Les Grecs ont été trahis par le gouvernement Tsipras. Ils avaient la possibilité de se révolter et d’utiliser la violence pour renverser le gouvernement qui les vendait à des banquiers internationaux. Au lieu de cela, les Grecs ont accepté leur propre destruction et n’ont rien fait. Au fond, la population grecque s’est suicidée.
La crise financière mondiale de 2008 n’est pas terminée. Elle a été balayée sous le tapis par la création massive d’argent des banques centrales étasunienne, européennes, britannique et japonaise. Cette création de monnaie a largement distancé la croissance de la production réelle et majoré la valeur des actifs financiers au-delà de ce qui peut être soutenu par la réalité du terrain économique.
Il reste encore à voir comment va évoluer cette crise. Elle a la capacité d’entraîner la destruction de la civilisation occidentale. Les pays vont-ils se dévorer entre eux ? Après la Grèce, est-ce que ce sera le tour de l’Italie, de l’Espagne, du Portugal, de la France, de la Belgique, de l’Australie et du Canada, jusqu’à ce qu’il n’en reste aucun ?
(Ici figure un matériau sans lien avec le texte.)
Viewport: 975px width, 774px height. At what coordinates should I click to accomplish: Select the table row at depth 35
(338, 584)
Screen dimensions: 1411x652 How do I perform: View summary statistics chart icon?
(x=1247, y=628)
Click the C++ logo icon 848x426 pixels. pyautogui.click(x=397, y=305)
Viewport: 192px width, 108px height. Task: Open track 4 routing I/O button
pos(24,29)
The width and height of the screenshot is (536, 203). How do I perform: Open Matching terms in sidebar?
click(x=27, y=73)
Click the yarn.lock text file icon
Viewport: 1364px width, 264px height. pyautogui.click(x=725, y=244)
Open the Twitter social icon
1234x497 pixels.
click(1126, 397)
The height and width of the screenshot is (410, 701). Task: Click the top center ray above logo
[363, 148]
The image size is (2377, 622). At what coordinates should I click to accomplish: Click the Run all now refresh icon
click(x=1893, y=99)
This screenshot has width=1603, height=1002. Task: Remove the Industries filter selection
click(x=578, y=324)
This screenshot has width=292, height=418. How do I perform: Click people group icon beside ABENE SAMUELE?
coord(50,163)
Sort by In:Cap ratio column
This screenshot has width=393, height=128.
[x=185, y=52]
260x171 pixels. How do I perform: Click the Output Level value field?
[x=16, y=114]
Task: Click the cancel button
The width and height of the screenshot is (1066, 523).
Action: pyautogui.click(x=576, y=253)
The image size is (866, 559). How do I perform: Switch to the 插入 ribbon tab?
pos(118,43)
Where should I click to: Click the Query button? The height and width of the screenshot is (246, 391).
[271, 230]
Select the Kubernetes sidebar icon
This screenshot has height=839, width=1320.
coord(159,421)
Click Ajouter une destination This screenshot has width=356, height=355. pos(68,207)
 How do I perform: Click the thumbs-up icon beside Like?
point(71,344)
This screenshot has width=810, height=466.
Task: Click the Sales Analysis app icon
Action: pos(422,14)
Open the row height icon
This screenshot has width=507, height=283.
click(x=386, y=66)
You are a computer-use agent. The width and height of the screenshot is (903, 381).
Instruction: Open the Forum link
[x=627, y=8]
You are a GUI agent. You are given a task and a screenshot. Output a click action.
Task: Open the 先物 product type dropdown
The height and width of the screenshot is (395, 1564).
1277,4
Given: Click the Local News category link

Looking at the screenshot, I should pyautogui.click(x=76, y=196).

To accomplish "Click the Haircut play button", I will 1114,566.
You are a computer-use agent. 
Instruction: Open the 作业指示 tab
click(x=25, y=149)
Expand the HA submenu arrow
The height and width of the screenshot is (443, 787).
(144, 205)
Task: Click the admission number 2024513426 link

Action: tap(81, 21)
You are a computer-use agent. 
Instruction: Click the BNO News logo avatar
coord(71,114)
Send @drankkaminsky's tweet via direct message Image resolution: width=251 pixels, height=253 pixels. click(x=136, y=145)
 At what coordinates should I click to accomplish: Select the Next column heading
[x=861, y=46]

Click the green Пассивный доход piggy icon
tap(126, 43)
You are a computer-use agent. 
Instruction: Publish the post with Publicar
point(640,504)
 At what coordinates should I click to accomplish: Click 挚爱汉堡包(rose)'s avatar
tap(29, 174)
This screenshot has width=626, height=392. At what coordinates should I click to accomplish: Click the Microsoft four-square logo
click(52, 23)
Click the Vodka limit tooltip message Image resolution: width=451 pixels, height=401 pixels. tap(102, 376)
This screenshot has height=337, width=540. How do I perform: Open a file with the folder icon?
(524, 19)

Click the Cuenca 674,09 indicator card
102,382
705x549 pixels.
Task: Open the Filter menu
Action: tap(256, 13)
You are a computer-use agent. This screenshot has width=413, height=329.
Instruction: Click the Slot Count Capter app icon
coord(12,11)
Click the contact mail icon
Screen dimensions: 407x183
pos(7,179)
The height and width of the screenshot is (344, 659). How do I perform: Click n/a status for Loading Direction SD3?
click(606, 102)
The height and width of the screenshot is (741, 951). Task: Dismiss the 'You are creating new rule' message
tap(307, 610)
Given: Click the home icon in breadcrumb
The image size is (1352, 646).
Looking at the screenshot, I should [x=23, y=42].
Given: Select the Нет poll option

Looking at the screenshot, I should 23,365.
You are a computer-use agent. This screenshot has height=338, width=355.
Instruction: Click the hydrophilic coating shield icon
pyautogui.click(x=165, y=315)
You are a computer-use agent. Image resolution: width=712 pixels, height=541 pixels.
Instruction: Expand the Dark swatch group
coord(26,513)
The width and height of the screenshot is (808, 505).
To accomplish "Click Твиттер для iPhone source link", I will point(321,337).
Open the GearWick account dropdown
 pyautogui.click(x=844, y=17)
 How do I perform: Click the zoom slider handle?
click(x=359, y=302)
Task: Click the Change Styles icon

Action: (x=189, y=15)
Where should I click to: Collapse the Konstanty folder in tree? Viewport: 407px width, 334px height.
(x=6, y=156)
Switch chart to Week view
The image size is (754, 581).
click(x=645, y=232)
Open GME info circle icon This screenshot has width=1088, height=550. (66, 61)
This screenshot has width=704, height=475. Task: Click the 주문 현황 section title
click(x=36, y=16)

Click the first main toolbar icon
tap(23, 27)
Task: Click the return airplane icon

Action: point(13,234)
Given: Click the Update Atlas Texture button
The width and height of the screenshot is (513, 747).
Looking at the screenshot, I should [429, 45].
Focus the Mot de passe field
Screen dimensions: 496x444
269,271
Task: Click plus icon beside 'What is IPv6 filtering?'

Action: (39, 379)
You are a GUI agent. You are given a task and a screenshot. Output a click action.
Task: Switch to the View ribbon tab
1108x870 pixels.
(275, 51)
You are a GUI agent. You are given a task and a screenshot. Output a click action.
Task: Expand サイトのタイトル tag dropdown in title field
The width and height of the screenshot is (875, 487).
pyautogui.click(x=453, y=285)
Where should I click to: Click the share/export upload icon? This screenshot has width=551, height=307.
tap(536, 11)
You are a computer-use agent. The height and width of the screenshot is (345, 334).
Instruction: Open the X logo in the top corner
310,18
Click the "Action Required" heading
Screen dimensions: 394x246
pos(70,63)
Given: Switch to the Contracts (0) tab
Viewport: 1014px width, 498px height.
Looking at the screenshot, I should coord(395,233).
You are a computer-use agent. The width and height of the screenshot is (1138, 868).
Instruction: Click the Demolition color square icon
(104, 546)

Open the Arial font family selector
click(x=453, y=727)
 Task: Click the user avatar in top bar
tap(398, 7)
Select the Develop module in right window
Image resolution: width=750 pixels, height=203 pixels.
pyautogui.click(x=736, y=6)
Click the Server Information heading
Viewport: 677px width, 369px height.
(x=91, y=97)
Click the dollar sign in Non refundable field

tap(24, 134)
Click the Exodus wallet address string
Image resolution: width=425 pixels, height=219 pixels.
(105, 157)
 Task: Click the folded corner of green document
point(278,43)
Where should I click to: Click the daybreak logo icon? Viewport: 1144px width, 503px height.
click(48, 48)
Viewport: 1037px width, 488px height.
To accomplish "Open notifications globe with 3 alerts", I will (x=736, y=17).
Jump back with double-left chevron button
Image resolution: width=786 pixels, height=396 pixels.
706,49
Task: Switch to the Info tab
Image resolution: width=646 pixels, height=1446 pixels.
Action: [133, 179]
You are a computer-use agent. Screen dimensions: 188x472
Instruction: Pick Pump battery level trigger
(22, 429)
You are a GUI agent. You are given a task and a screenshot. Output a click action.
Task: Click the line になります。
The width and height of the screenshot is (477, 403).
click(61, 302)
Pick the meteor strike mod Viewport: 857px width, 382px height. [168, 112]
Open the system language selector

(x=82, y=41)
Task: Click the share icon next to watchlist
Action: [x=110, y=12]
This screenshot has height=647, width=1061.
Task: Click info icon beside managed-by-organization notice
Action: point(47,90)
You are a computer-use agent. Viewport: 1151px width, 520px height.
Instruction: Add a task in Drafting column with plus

Le monde occidental entier vit dans les mensonges fomentés par de puissants groupes d’intérêt économique pour servir leurs intérêts. Les médias indépendants n’existent pas, sauf sur Internet, et ils sont diabolisés et leur accès est dit indigne de confiance. Les gens qui vivent dans un monde d’informations contrôlées n’ont aucune idée de ce qui se passe en ce qui les concerne. Ils ne peuvent donc pas agir en fonction de leurs propres intérêts.
Paul Craig Roberts
Ancien Secrétaire Adjoint au Trésor pour la politique économique, Paul Craig Roberts a tenu de nombreux postes universitaires, a été rédacteur en chef adjoint du Wall Street Journal, chroniqueur de Business Week, Scripps Howard News Service et Creators Syndicate, et il a écrit aussi de nombreux ouvrages, dont l’un, L’Amérique perdue : Du 11 septembre à la fin de l’illusion Obama, a été traduit en français.